Goal >> Continue the essay "The Perilous Middle," picking up right after its final sentence.
[Document extract start]
The Perilous Middle
The start of a journey is filled with nerves and the risk of the unknown. Maybe it's fueled by a dream, a belief, a frustration, or a wrong that needs to be set right. At the beginning you don't need a plan. You don't even need a goal. It's ok to just get moving.
Once in a great while we're blessed with an ending. For those who fought for marriage equality, the United States Supreme Court delivering their ruling in Obergefell v. Hodges was a moment never to be forgotten. There are battles still to fight, minds to be changed, and risks for the future. But that moment moved the narrative from dramatic climax into the epilogue.
Over the last century we've seen meaningful, concrete progress, but the broader battle for human rights rages in America today. People are in the streets, power is under threat, and many are trying to figure out where we go from here. While this latest round of fire lifts the voice of George Floyd, it could just as easily be Breonna Taylor, Ahmaud Arbery, Tamir Rice, Trayvon Martin, or Michael Brown. We could fill volumes with the names that have been marginalized, brutalized, lynched, and oppressed in our short American history.
We shout that Black Lives Matter. Quickly my fellow white people instinctively respond "but don't all lives matter?" That is the question that seems so unsettling when you look at the data. Because it's clear that George Floyd's life didn't matter on a street in Minneapolis. Tamir Rice's life didn't matter on a playground in Cleveland. And Breonna Taylor's life did not matter inside her own home. At least not to the people who ended them.
Yes, we want to believe that all lives matter; but in America it's the Black ones we're so willing to throw away. They are the ones where every misunderstanding, every minor transgression, even a mistaken identity can carry a death sentence. And almost every time there is one white person who, in that moment, plays judge, jury, and executioner. Why don't Black Lives Matter?
[Document extract end]
[Records shown start]
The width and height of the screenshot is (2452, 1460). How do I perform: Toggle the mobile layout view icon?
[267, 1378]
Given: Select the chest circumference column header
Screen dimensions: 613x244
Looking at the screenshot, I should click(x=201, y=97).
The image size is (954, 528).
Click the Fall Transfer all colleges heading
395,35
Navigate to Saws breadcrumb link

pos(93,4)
[Records shown end]
[Records shown start]
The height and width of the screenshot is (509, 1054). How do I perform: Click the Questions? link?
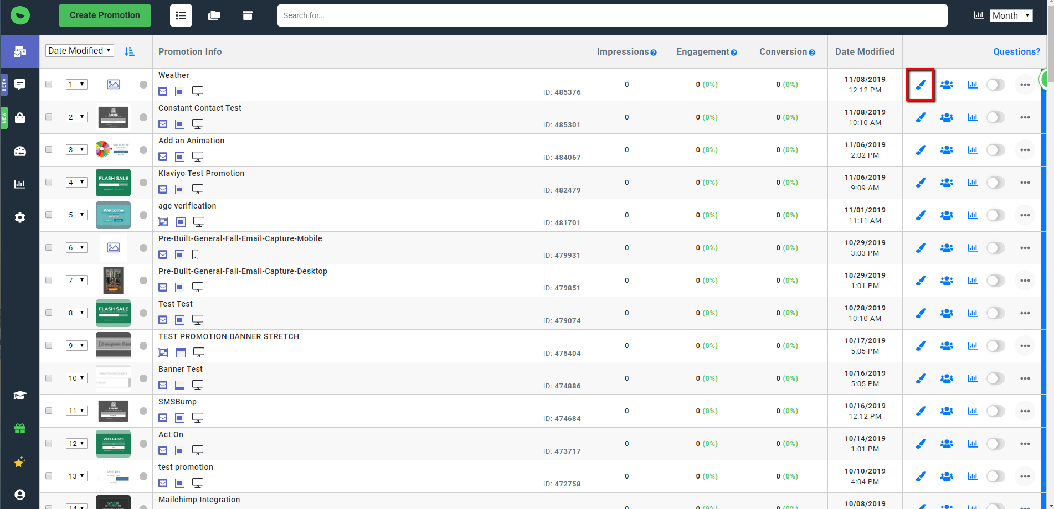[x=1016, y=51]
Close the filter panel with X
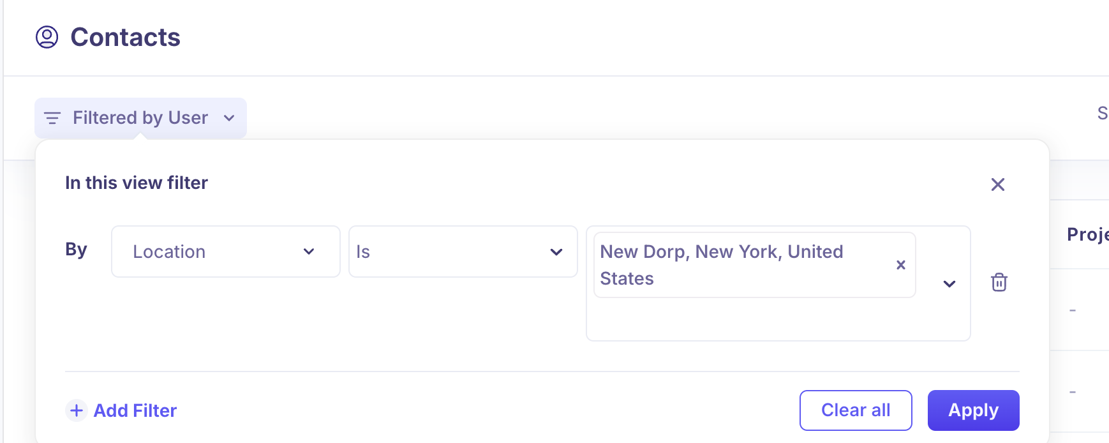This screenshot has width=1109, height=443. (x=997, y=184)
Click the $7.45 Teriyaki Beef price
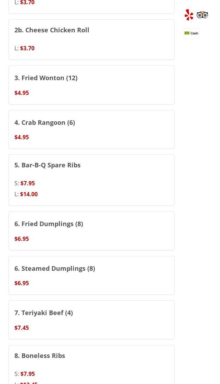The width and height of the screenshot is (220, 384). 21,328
[Records shown end]
Response >>
We started from a deep hole, but have made undeniable progress in the recognition of human rights. Today, America can look back on those old ways with disgust. It's easy to disparage our ancestors who bought and sold human lives, prevented them from owning property, held back the shining light of education, or valued one life as three-fifths of another. They were wrong.
For 246 years the American Dream was built by human beings valued only for how they could lift, pick, carry, and copulate. It will be another hundred years before our country has existed longer without slavery than with it.
Slavery by name ended in 1865. Today the conspiracies are buried a little deeper, but one can make the cogent argument that our education systems, financial systems, housing systems, prison systems, and political systems are still constructed to maintain an oppressive hierarchy. In the last sixty years we have seen great progress and yet there is still so far to go.
In 1965, James Baldwin spoke in a debate a Cambridge with undeniable clarity and insight where he said:
It comes as a great shock to discover that the country which is your birthplace and to which you owe your life and your identity, has not, in its whole system of reality, evolved any place for you. The disaffection, the demoralization, and the gap between one person and another only on the basis of the color of their skin, begins there and accelerates – accelerates throughout a whole lifetime – to the present when you realize you’re thirty and are having a terrible time managing to trust your countrymen.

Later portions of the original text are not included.